In short, Calvin appears to have held back to the traditional Christian teaching that private right to property must serve the end of common use, otherwise this “right” degenerated into a wrong against the neighbor, and that the persistence of significant inequality in resources was therefore immoral insofar as it was avoidable. But it gets even more interesting. Wallace suggests that Calvin challenged the ethos that is perhaps the chief pillar of capitalism and of modern life, an ethos that few even think to question, so deep is our faith in its benefits—competition:
“It must be noted at this point that Calvin could never have approved of the idea of a competitive society. Rivalry and struggle of one member with another is impossible within a true Christian body. No member is living in full health while competing with another. It is interesting to find how closely on this mater Calvin’s thought comes to that of Kropotkin the anarchist. In contrast to Hobbes, and to all thinkers who look back to the natural state of man in society as being one of continuous struggle, Kropotkin believed that ‘the law of nature was the law of cooperation, of mutual aid rather than struggle. Within each species mutual support was the rule. . . .’
“Moreover, Calvin was always warning about the deadly effects of covetousness—an unquenchable and irresistible fire in the soul destructive of all individual and social good.

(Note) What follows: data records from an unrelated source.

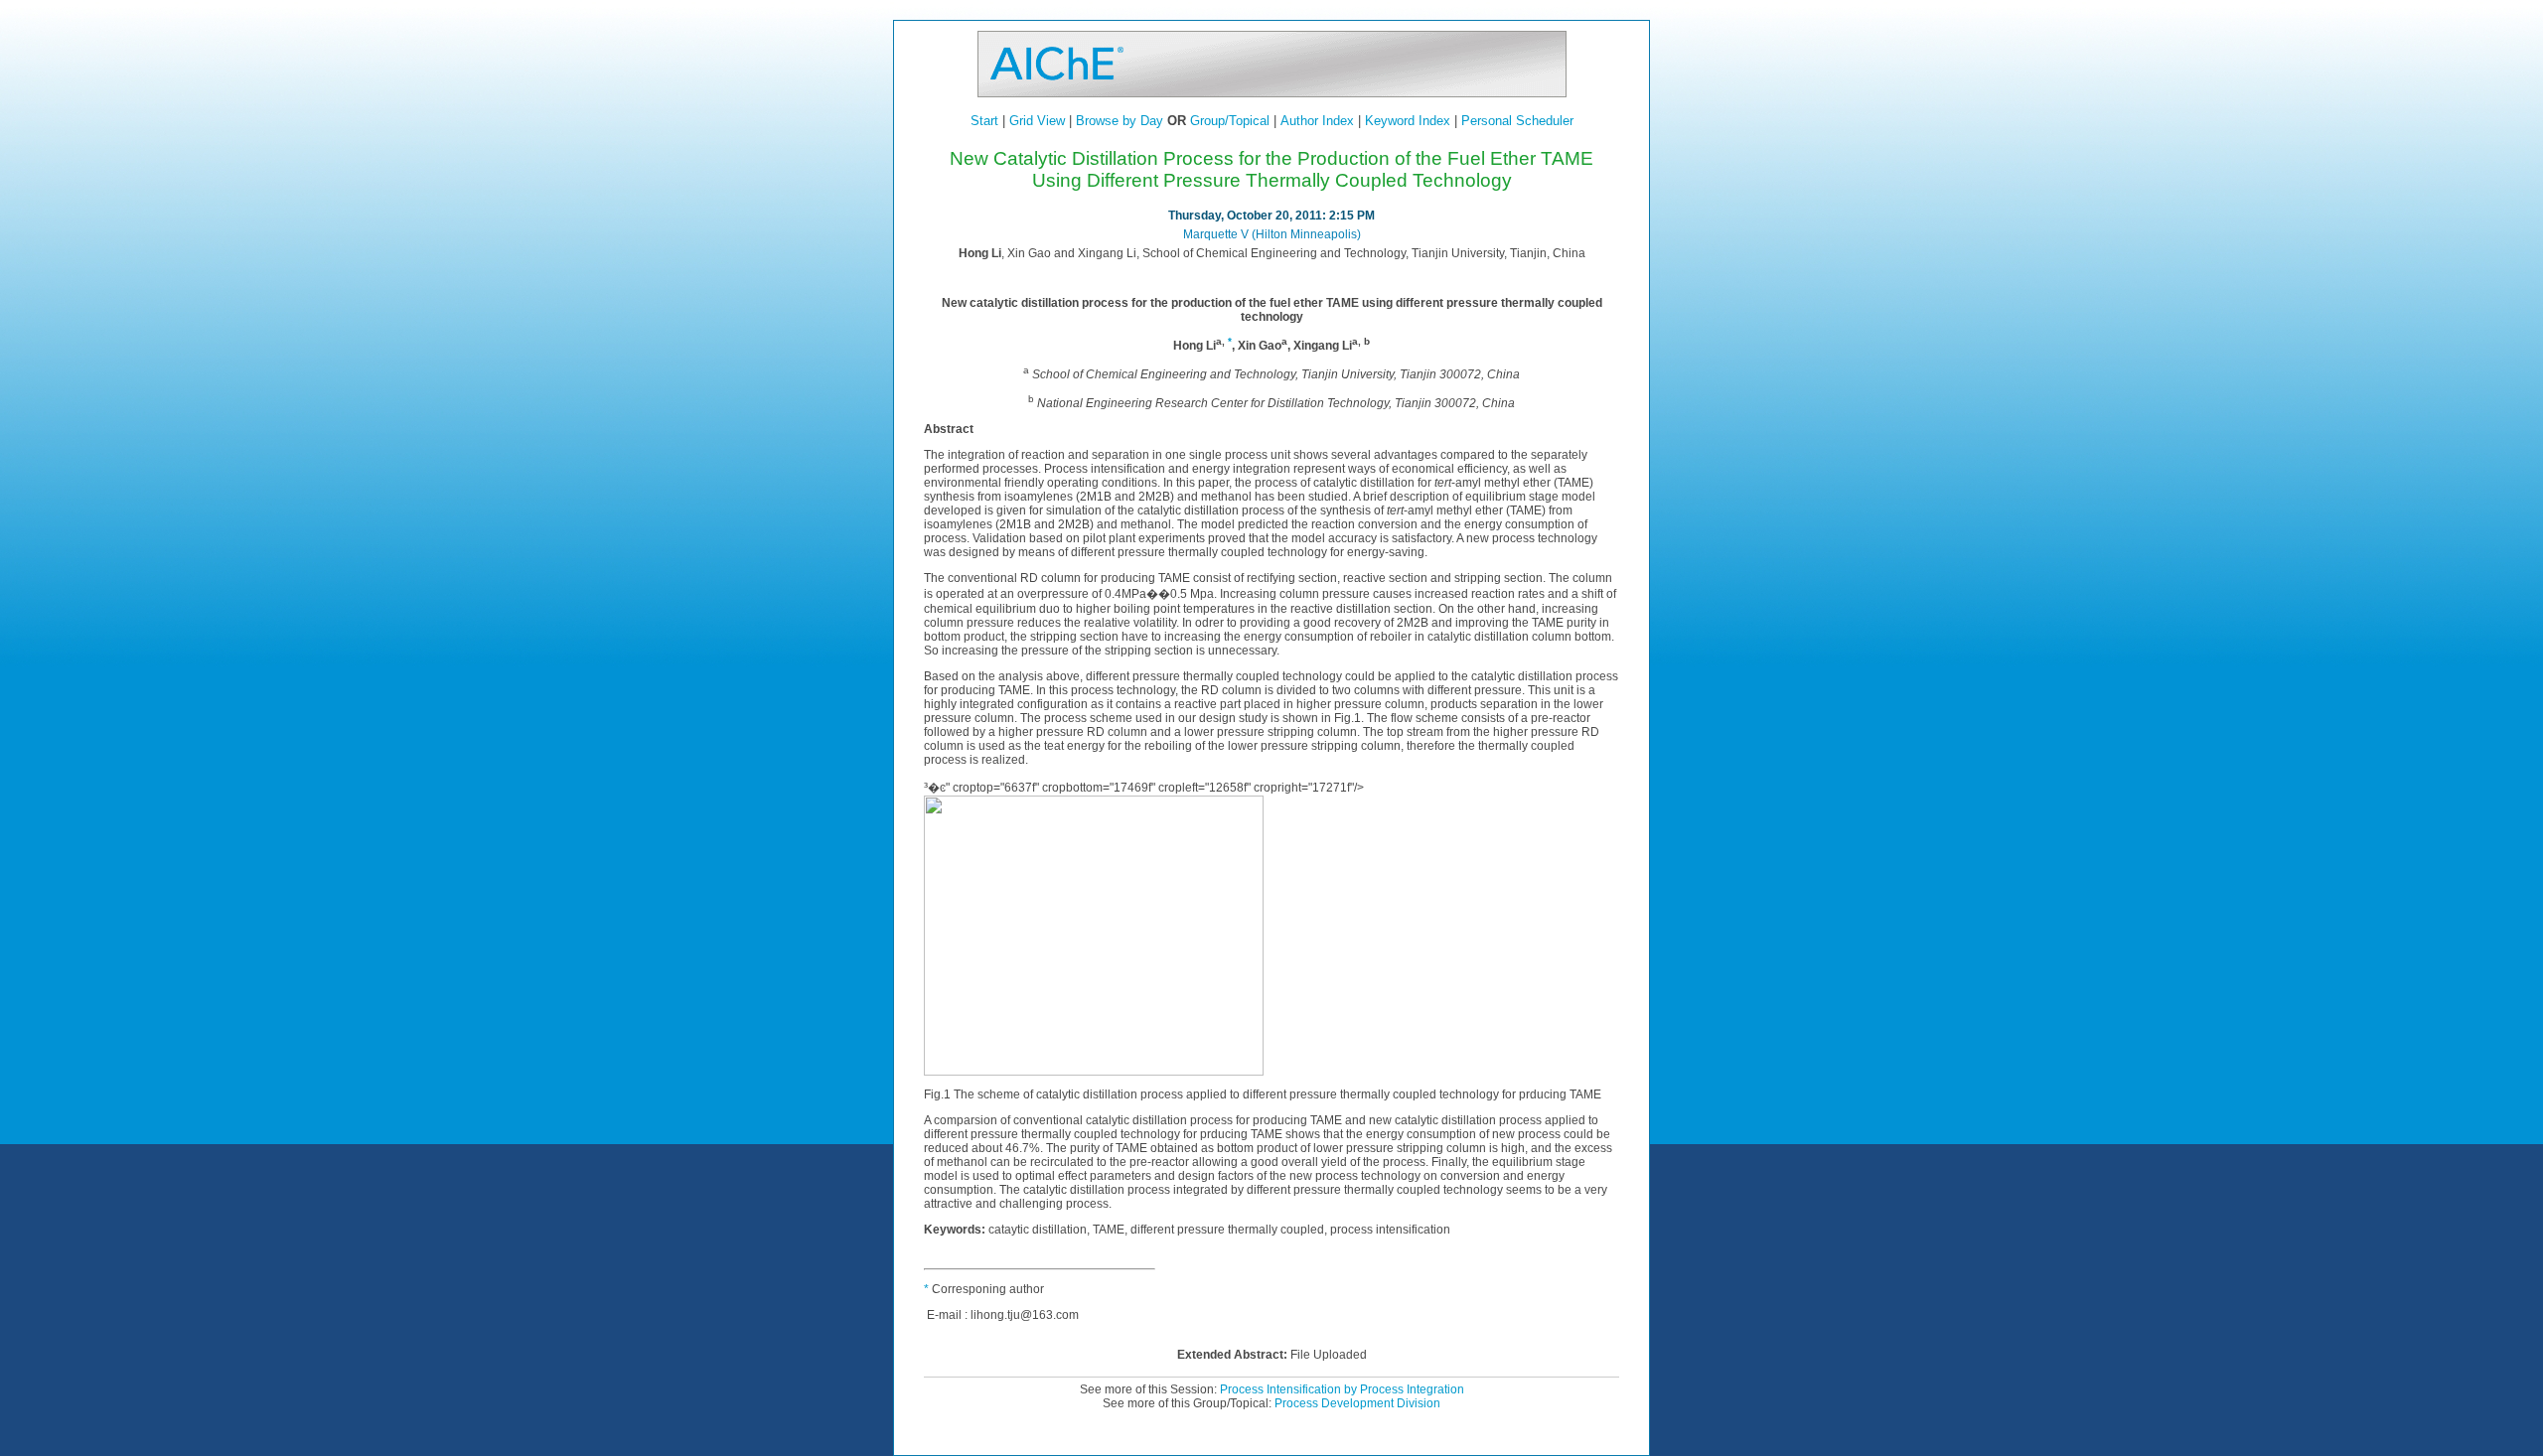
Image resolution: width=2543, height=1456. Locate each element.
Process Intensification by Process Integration (1342, 1389)
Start (984, 120)
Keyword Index (1407, 120)
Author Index (1317, 120)
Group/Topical (1230, 120)
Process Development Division (1357, 1403)
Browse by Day (1119, 120)
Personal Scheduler (1517, 120)
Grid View (1037, 120)
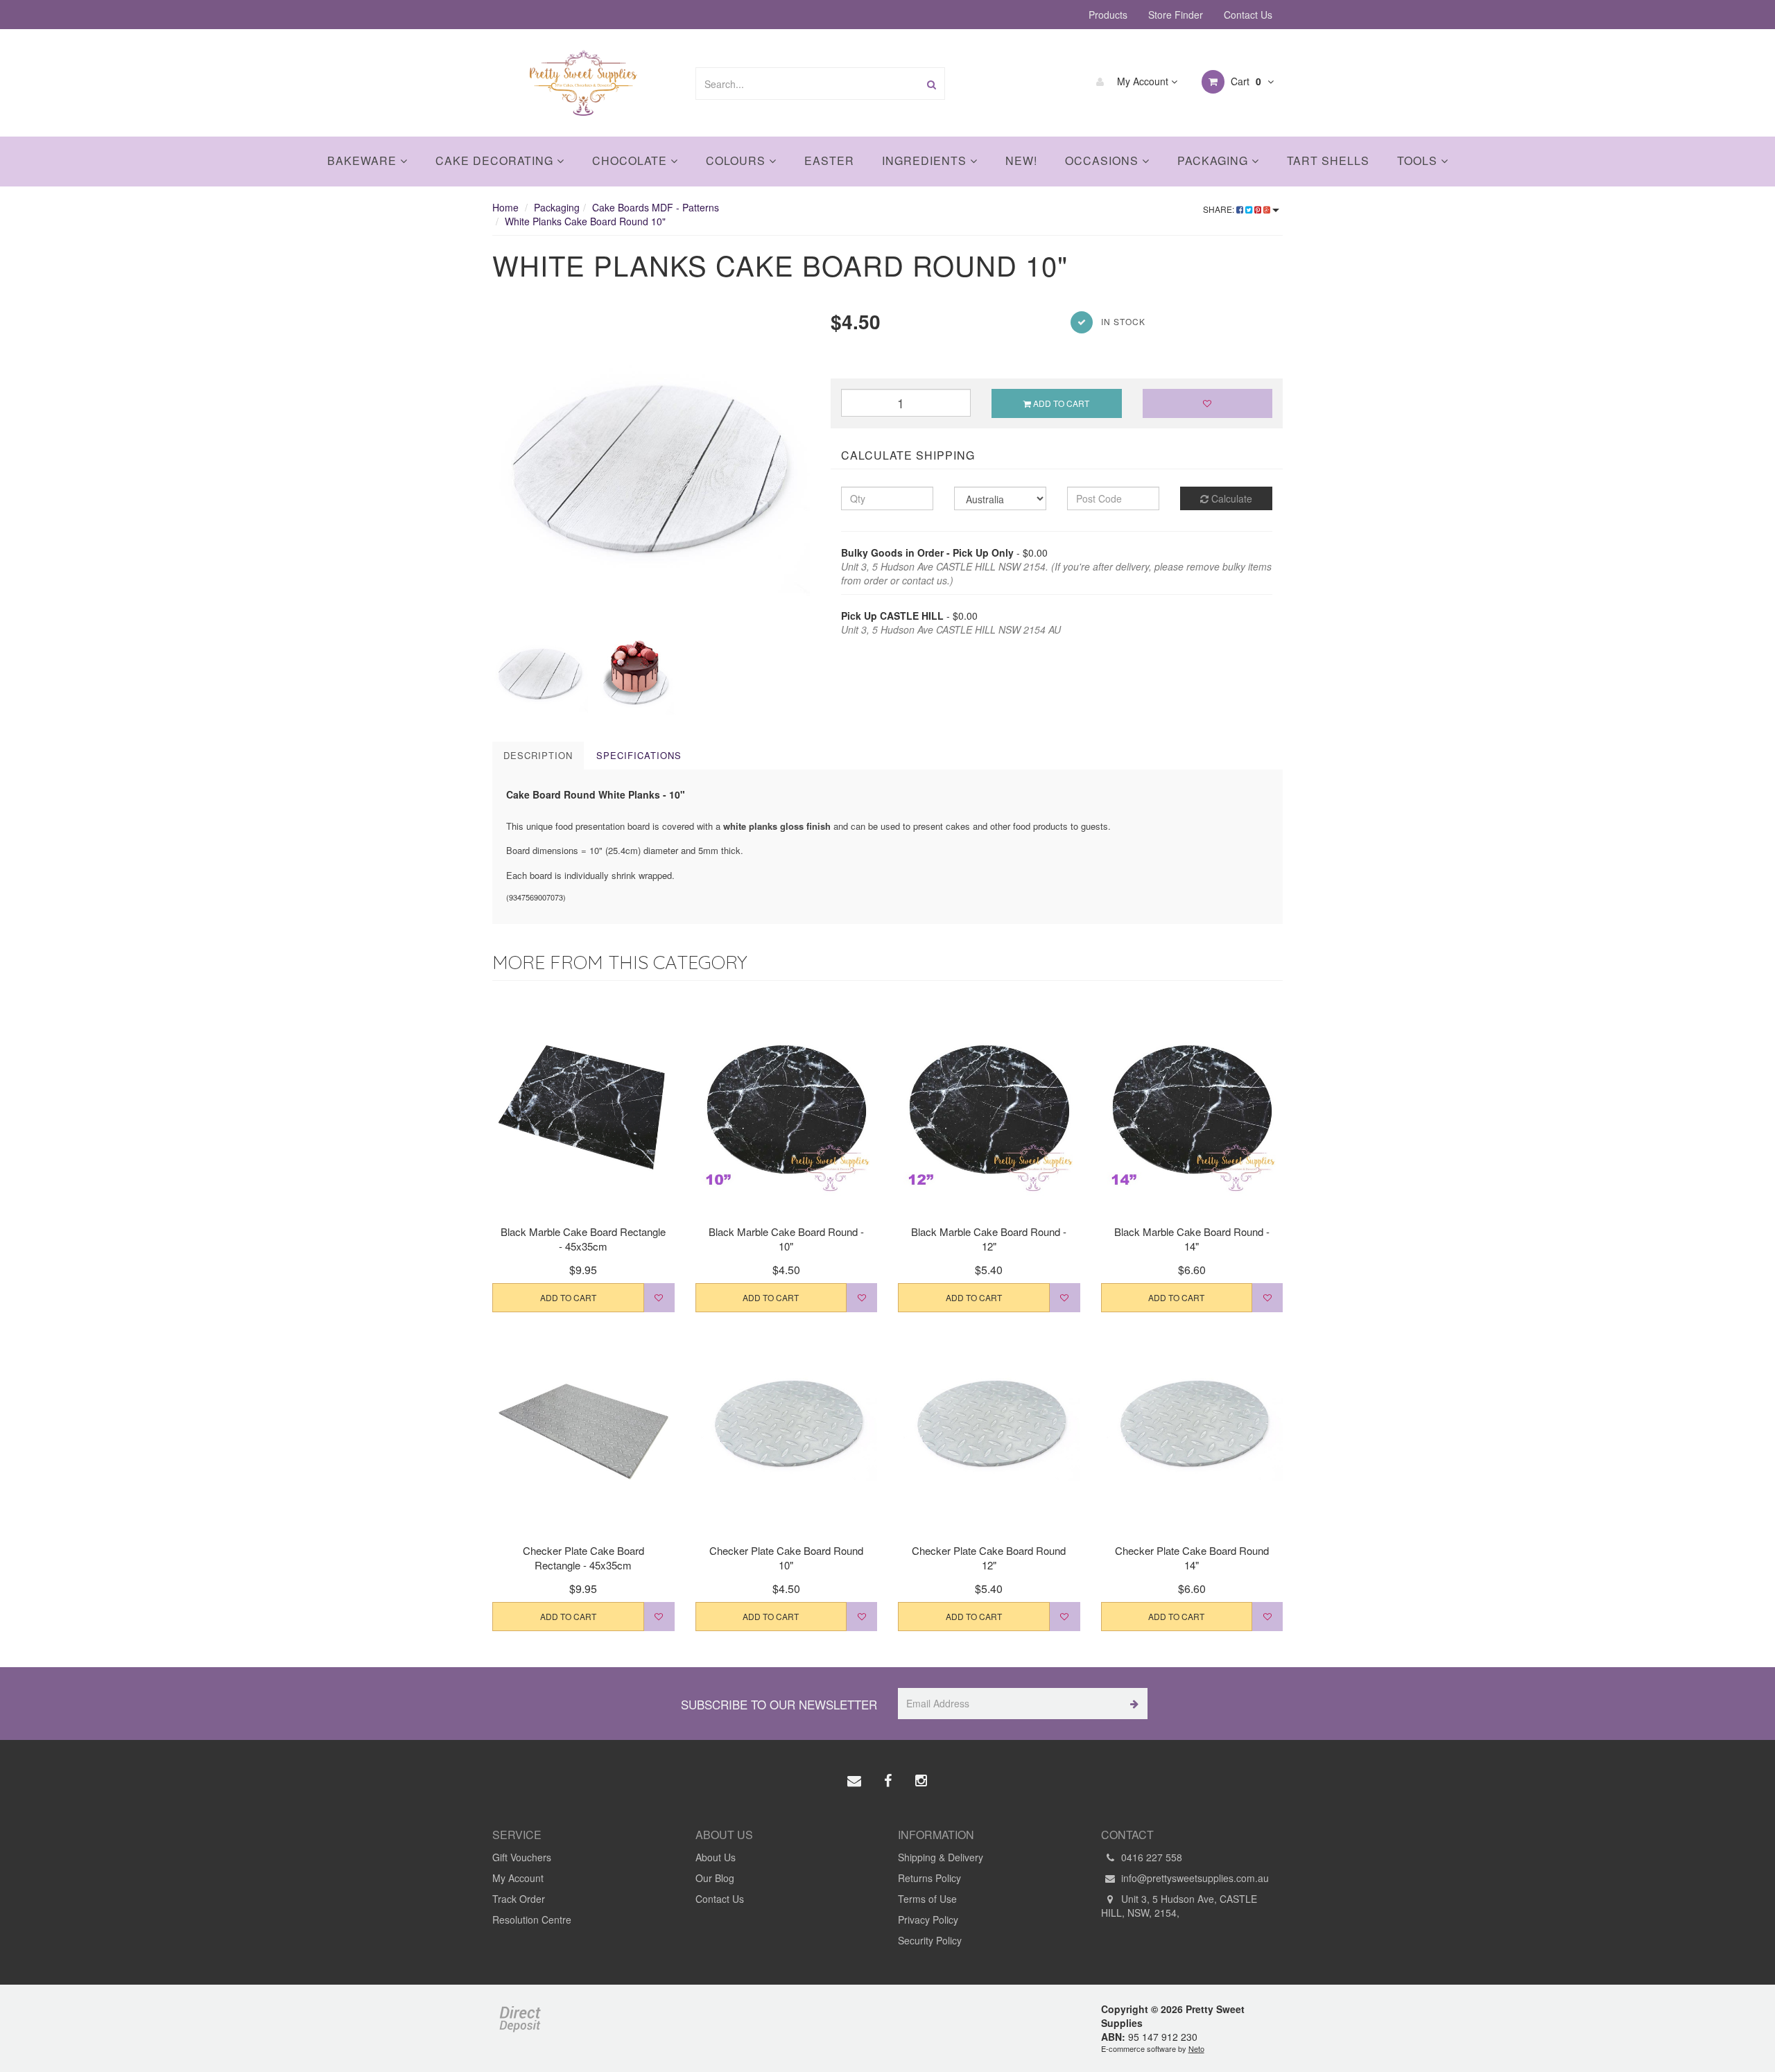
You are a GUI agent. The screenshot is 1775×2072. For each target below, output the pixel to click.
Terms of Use (927, 1899)
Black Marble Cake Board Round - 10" (786, 1238)
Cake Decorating (496, 160)
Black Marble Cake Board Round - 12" (988, 1238)
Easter (829, 160)
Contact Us (1248, 14)
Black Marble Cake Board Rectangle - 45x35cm (583, 1238)
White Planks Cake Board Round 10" (585, 221)
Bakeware (363, 160)
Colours (737, 160)
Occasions (1103, 160)
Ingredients (926, 160)
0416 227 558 (1150, 1857)
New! (1021, 160)
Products (1108, 14)
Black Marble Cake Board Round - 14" (1192, 1238)
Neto (1196, 2048)
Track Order (518, 1899)
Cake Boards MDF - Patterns (655, 207)
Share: (1219, 209)
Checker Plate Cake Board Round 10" (786, 1557)
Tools (1419, 160)
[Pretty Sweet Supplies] (583, 81)
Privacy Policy (928, 1919)
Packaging (1214, 160)
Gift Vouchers (521, 1857)
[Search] (931, 83)
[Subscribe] (1132, 1703)
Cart (1244, 81)
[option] (651, 466)
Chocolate (631, 160)
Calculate (1230, 498)
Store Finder (1175, 14)
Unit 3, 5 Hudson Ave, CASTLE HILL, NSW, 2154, (1179, 1905)
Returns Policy (929, 1878)
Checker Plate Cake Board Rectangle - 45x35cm (583, 1557)
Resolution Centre (531, 1919)
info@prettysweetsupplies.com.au (1193, 1878)
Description (538, 755)
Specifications (639, 755)
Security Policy (930, 1940)
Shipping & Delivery (940, 1857)
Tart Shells (1328, 160)
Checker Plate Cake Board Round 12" (989, 1557)
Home (505, 207)
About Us (715, 1857)
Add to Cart (1060, 403)
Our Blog (714, 1878)
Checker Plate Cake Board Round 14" (1192, 1557)
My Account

He called those who extorted cheap labour from the poor, blood-suckers, murderers of a worse type than any street thug. He was never weary of castigating those who used their financial power to draw money from others to themselves. He expreses his dismay that when prices were so high wealthy merchants could keep their granaries closed in order to raise the price even higher and thus to cut the throat of poor people’. Nothing in the commercial world, he believed, could be lawful which was hurtful to other people, and ‘all bargains in which the one party unrighteously strives to make gain by the loss of the other party’ are condemned. The idea that any form of rivalry in commercial enterprise could help society or tht self-seeking could further the common interest could never have entered his mind. He believed in restraining rather than in setting free the competitive spirit.
“The spirit of Calvin has therefore nothing in common with the ‘Spirit of Capitalism’.”
To be sure, so insistently does Wallace press his case here that it seems that he has an anti-capitalist axe of his own to grind. Nonetheless, most our modern cheery capitalist-cum-Calvinists would do well to consider these points of rivalry between the two creeds.